The more perspectives we integrate, the stronger our security becomes. Training AI to know what "good" or "normal" behaviour is depends on that baseline. Diverse teams approach problems differently, challenging assumptions and introducing novel ways of identifying potential threat models and mitigating risks. We can create a broader and more accurate picture of the "expected" behaviour so the AI system can spot potential outliers or threats.

When we incorporate these approaches and viewpoints into AI training data and security models, we move closer to building defences that work for everyone, not just a select few. Security threats evolve rapidly, and so must our approaches to addressing them. AI trained on diverse perspectives can identify novel attack patterns by considering a wider range of experiences, reduce bias in automated decision-making, make security more effective, and improve threat intelligence by including insights from different regions, industries, and lived experiences. 

This is why fostering inclusivity in AI and security is more than just an ethical imperative  – it's a strategic advantage.
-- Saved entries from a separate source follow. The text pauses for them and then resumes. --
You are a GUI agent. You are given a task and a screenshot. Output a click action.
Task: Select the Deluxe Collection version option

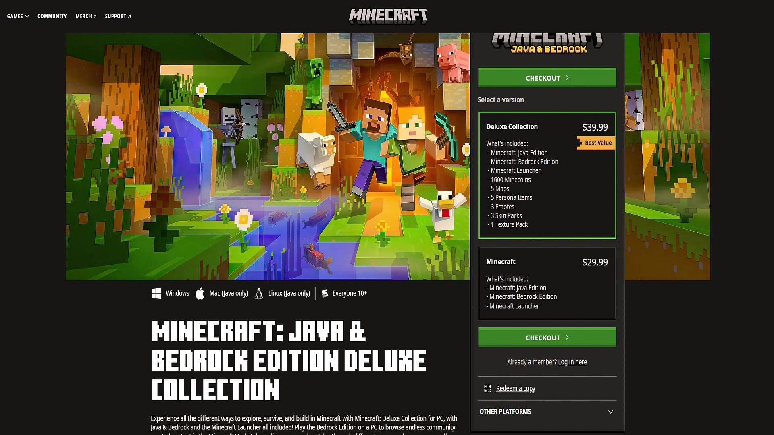[x=547, y=175]
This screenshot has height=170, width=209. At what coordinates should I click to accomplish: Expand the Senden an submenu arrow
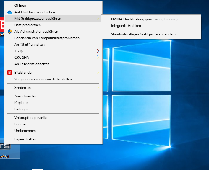point(98,88)
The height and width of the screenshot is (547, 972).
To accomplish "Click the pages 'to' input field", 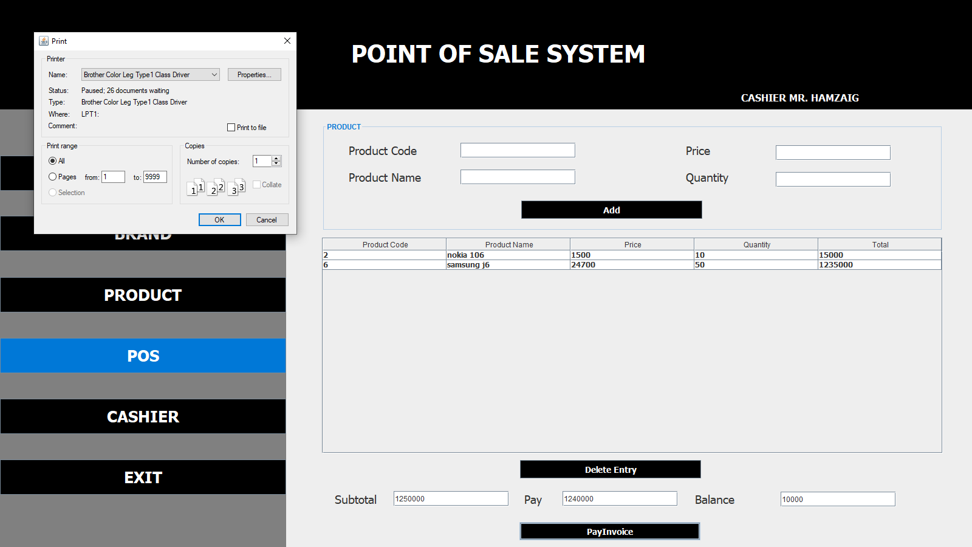I will 155,177.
A diverse set of voices ensures that security systems are designed to protect everyone, reducing blind spots and enhancing the adaptability of AI-driven solutions.
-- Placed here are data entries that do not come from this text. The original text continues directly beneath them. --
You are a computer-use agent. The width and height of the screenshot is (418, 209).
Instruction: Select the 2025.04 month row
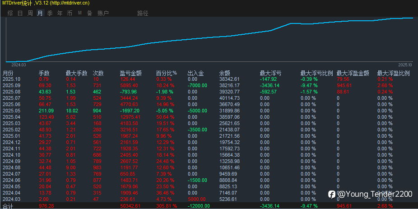tap(209, 117)
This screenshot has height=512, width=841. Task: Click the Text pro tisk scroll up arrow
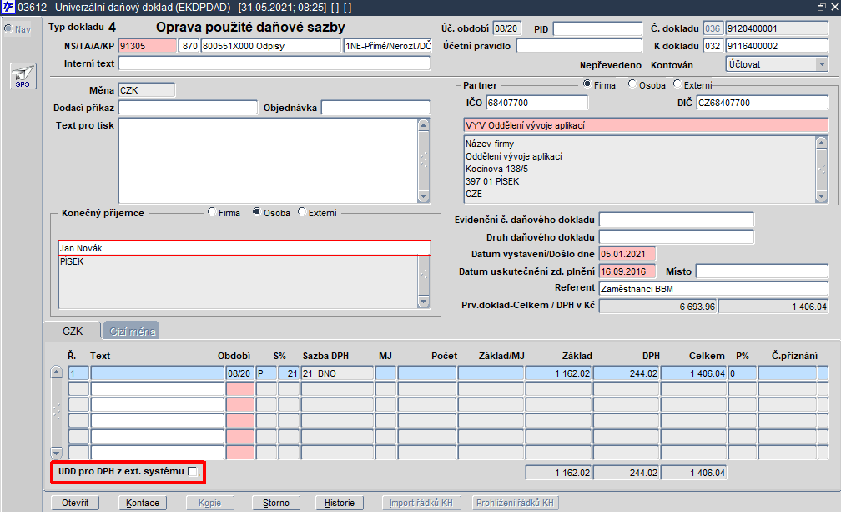(x=423, y=125)
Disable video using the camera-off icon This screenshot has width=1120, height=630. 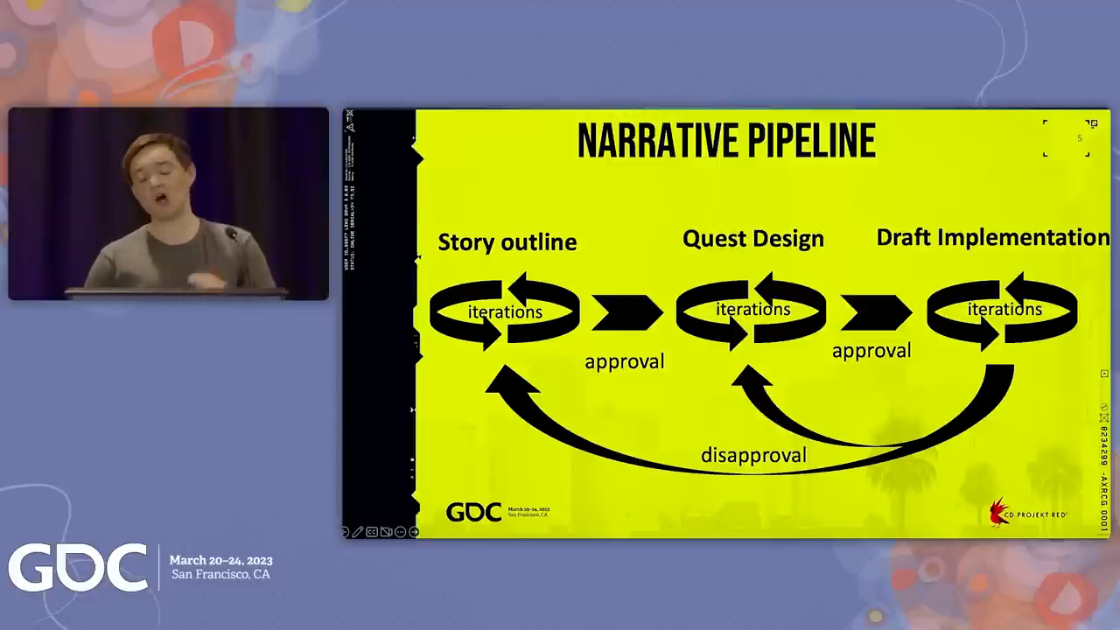pos(386,531)
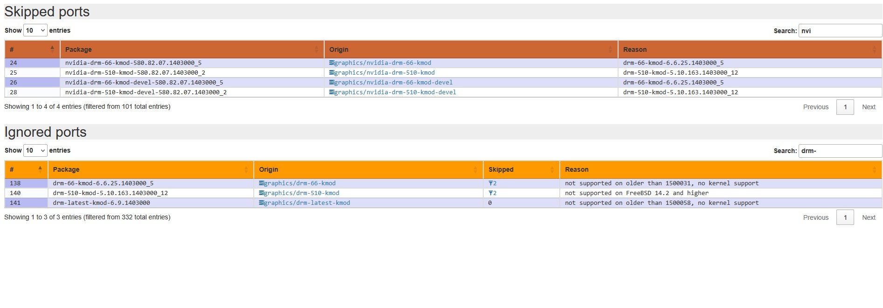Sort Skipped ports table by Reason
Viewport: 883px width, 308px height.
pos(749,49)
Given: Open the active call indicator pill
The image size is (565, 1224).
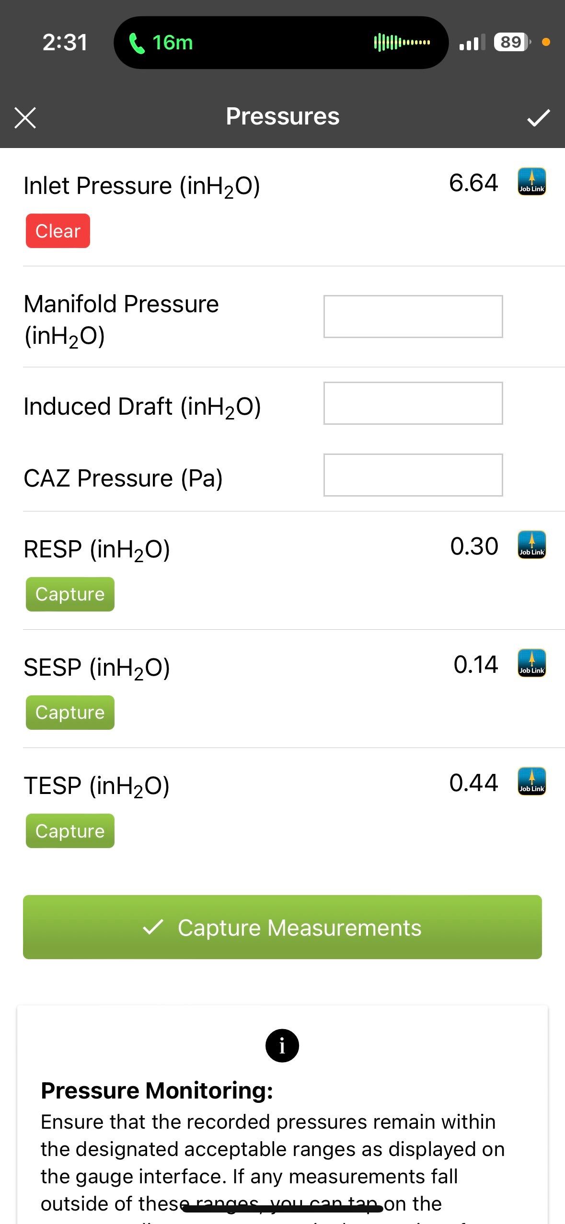Looking at the screenshot, I should pyautogui.click(x=281, y=43).
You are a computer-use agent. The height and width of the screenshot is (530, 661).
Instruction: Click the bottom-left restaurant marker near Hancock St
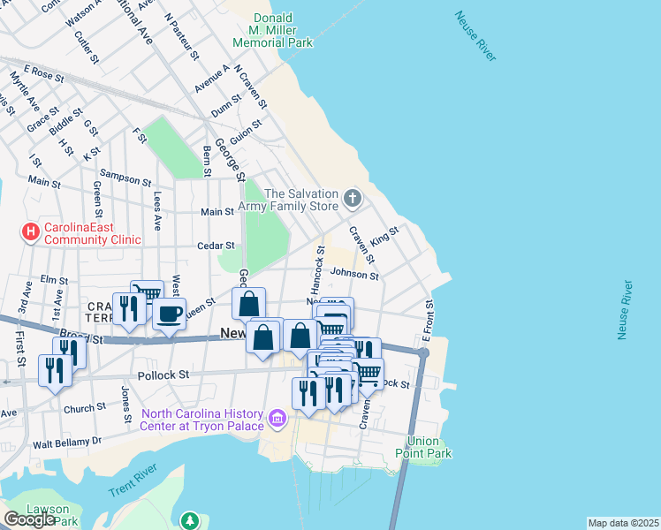click(308, 393)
I didn't start my career in cybersecurity or AI: I found my way here through curiosity, opportunities, and a realization that security isn't just about technology; it's about people. Throughout my career, I've seen firsthand how different perspectives lead to better problem-solving. As a woman in security, I've also seen the challenges. The lack of representation in AI development and cybersecurity means that many of us are entering spaces that weren't initially designed with us in mind. 

But that's precisely why diversity matters. When we bring new voices into the conversation, we're not just making the industry more inclusive. We're making it better.

As we celebrate International Women's Day, let's recognize that diversity in AI and security isn't just a checkbox; it's a necessity. Suppose AI is going to help us predict and prevent threats effectively. In that case, it must learn from as many perspectives as possible. That means hiring and elevating diverse voices in tech, ensuring AI training data reflects the real world, and fostering an industry culture where everyone's experiences are valued. 

The future of cybersecurity—and AI—is being built right now. The question is: Will we let it inherit the blind spots of the past, or will we teach it to see more clearly?